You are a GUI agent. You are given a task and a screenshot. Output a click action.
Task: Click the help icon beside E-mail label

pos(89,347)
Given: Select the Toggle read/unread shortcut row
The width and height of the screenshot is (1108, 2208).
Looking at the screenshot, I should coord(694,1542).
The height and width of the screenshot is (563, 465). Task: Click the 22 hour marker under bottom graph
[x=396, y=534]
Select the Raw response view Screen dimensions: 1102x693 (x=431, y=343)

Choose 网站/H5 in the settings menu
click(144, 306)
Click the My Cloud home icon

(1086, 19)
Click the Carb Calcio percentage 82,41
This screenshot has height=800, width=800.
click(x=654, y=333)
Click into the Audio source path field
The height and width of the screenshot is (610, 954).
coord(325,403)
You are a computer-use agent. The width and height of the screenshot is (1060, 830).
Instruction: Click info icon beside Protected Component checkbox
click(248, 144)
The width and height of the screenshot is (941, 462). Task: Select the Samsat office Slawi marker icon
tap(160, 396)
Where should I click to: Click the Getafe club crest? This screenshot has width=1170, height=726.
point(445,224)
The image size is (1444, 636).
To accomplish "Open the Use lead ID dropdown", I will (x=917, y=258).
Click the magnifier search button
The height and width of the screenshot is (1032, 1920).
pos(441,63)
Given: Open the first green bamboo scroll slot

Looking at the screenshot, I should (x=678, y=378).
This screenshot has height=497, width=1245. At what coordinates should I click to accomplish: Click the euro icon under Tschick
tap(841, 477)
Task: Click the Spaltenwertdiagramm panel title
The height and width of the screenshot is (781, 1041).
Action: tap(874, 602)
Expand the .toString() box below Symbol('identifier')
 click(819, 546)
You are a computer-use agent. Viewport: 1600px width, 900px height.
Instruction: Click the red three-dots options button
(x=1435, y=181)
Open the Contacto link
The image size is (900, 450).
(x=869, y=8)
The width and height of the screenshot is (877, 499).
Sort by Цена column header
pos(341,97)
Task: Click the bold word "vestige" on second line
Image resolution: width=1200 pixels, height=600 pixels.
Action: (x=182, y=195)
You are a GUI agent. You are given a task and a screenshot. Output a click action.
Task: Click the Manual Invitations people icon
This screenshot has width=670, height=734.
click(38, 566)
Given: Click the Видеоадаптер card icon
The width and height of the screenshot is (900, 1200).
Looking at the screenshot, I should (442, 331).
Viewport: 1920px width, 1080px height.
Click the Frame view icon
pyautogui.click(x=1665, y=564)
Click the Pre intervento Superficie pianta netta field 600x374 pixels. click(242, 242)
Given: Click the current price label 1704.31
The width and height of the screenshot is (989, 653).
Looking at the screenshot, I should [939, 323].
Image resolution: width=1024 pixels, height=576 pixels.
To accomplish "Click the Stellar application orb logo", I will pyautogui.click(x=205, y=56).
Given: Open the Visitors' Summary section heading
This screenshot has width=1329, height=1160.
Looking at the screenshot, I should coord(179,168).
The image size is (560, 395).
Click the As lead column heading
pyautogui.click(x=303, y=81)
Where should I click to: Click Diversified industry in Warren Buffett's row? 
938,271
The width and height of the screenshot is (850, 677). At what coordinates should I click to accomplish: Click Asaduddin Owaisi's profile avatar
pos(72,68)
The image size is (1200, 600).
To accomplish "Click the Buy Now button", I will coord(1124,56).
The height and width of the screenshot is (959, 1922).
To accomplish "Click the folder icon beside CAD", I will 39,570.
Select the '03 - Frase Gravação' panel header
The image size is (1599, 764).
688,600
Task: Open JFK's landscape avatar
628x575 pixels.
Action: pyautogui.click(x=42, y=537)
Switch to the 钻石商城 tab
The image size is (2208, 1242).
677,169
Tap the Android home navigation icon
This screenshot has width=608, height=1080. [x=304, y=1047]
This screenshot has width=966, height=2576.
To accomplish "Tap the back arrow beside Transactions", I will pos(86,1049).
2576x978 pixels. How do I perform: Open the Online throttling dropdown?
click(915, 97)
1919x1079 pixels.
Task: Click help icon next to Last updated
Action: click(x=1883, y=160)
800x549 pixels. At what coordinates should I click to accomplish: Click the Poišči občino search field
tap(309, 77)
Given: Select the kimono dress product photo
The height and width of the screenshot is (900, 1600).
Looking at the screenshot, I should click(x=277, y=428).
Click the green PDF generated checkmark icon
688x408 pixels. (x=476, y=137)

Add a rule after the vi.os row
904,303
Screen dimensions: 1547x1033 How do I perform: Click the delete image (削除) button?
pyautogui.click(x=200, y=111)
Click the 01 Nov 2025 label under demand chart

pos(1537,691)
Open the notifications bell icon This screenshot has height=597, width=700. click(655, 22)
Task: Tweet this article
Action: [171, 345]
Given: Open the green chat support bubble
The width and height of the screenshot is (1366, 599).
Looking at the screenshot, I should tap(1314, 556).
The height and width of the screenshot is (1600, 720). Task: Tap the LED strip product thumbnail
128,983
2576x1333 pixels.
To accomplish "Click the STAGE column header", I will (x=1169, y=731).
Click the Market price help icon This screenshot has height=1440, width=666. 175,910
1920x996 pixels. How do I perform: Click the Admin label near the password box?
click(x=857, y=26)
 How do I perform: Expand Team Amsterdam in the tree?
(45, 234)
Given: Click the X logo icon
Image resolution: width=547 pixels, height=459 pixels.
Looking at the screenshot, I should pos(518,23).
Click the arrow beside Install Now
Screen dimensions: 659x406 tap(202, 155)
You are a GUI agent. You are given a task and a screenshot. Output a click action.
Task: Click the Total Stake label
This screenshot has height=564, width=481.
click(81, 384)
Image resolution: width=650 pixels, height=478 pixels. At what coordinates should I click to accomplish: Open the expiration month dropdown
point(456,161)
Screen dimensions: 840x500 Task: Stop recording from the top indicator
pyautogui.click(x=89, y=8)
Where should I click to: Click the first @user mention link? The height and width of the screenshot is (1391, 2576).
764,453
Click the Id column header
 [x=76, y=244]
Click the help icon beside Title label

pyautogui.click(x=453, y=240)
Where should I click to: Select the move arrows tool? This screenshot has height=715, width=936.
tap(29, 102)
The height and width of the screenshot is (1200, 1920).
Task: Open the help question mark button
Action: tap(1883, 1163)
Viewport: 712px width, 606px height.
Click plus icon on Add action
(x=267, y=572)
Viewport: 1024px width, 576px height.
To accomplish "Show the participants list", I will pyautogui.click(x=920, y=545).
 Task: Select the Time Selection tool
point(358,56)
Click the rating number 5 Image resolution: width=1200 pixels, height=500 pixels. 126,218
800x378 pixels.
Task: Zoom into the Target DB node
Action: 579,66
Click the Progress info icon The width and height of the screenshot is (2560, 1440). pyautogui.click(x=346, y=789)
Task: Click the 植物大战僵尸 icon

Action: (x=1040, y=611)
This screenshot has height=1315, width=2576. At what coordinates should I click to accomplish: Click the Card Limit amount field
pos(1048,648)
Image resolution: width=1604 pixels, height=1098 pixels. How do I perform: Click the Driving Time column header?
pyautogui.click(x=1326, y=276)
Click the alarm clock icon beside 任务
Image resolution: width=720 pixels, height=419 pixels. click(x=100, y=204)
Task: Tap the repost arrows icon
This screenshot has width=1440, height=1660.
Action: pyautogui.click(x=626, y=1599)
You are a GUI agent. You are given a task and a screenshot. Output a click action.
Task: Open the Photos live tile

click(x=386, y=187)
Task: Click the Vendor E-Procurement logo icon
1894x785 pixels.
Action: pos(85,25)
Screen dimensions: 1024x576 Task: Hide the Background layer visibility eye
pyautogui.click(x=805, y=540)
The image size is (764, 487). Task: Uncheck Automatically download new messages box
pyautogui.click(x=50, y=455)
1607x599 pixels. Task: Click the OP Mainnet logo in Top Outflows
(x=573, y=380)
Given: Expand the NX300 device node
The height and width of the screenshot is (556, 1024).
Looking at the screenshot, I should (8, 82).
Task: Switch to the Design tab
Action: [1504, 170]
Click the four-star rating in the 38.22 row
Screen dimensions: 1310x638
+ + + +
Direction: Please find every line in the items above that contains the word "Expand" and copy each of those lines.

Written response:
Expand the .toString() box below Symbol('identifier')
 How do I perform: Expand Team Amsterdam in the tree?
Given: Expand the NX300 device node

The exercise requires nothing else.